"Gençlik saikasıyla, o hadsiz elemlerle âlûde zehirli bir bala benzeyen sefihâne ve heveskârâne, muvakkat bir lezzet-i gayr-ı meşruayı ihtiyar eden, hayvandan yüz derece aşağı düşer." Burada hayvandan yüz derece aşağı düşmek ne demektir?
Değerli Kardeşimiz;
Yirmi Üçüncü Söz'de insanın sermayece en âlâ hayvandan yüz derece ileri olduğu halde, dünya lezzetlerinden istifade noktasında serçe kuşu gibi bir hayvandan yüz derece aşağı düştüğü kaydedilir. Bunun sebebi ise şöyle açıklanır:
“Çünkü her gördüğü lezzetinde binler elem izi vardır. Geçmiş zamanın elemleri ve gelecek zamanın korkuları ve her bir lezzetin dahi elem-i zevâli, onun zevklerini bozuyor ve lezzetinde bir iz bırakıyor. Fakat hayvan öyle değil; elemsiz bir lezzet alır, kedersiz bir zevk eder.”(1)

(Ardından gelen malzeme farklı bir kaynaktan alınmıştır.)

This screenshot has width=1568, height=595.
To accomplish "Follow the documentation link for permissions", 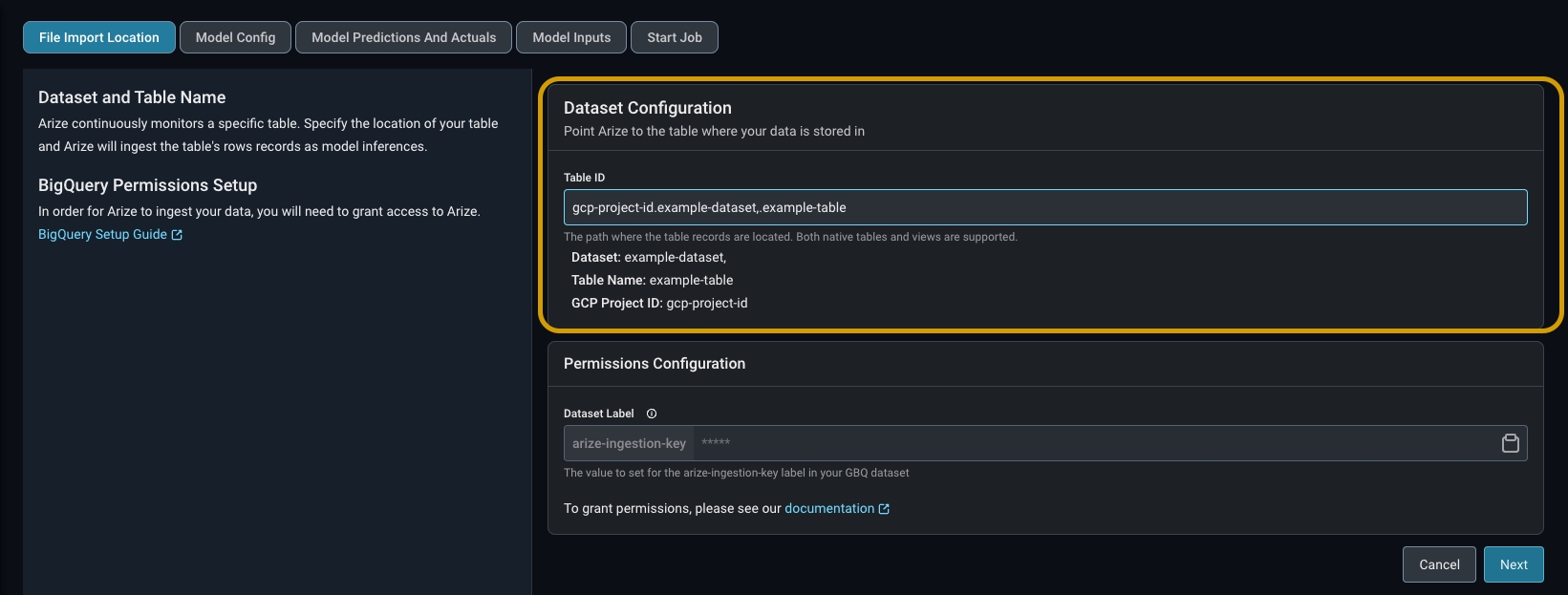I will click(x=828, y=508).
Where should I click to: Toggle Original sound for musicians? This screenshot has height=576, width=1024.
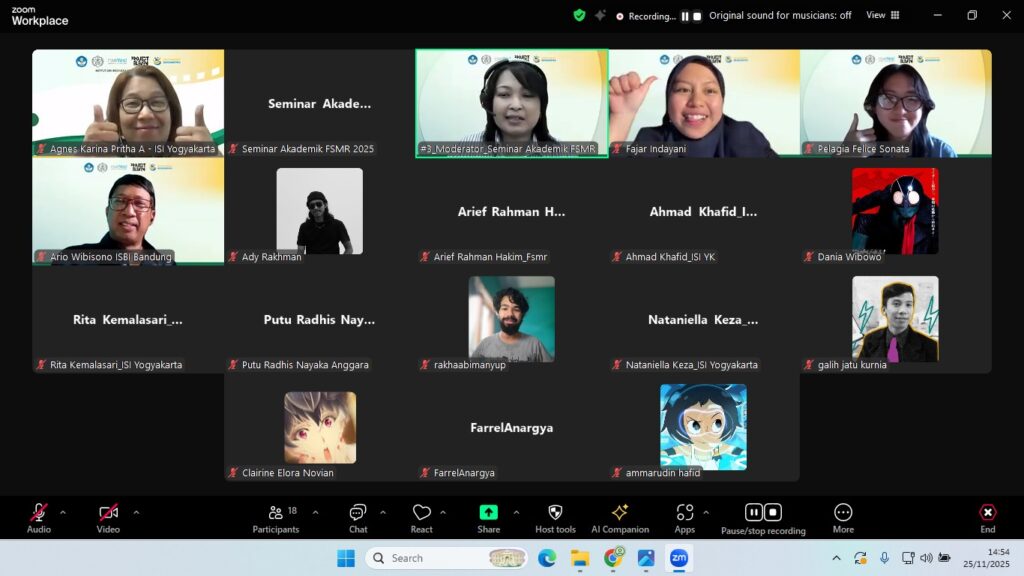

Öte yandan, “lezzet” denilince sadece bedenî zevkleri anlayan kişi, sadece hayvanî lezzetlere nazar etmiş, gerçek zevk olan kalbî hazları, vicdanî lezzetleri ikinci plana atmıştır. Bu haliyle, hayvanî zevkleri en ileri seviyede tadabilse de yine hayvandan yüz derece aşağı bir zevk alır. Çünkü ruhanî lezzetler, cismanî lezzetlerden binler derece daha ileridir.
Konunun bir başka yönü ise şu âyet-i kerîmeye bakmaktadır:
“… Onların kalbleri vardır, bunlarla idrâk etmezler; gözleri vardır, bunlarla görmezler; kulakları vardır, bunlarla işitmezler. Onlar dört ayaklı hayvanlar gibidir. Hattâ daha sapıkdırlar. Onlar gaflete düşenlerin ta kendileridir.” (A’raf, 7/179)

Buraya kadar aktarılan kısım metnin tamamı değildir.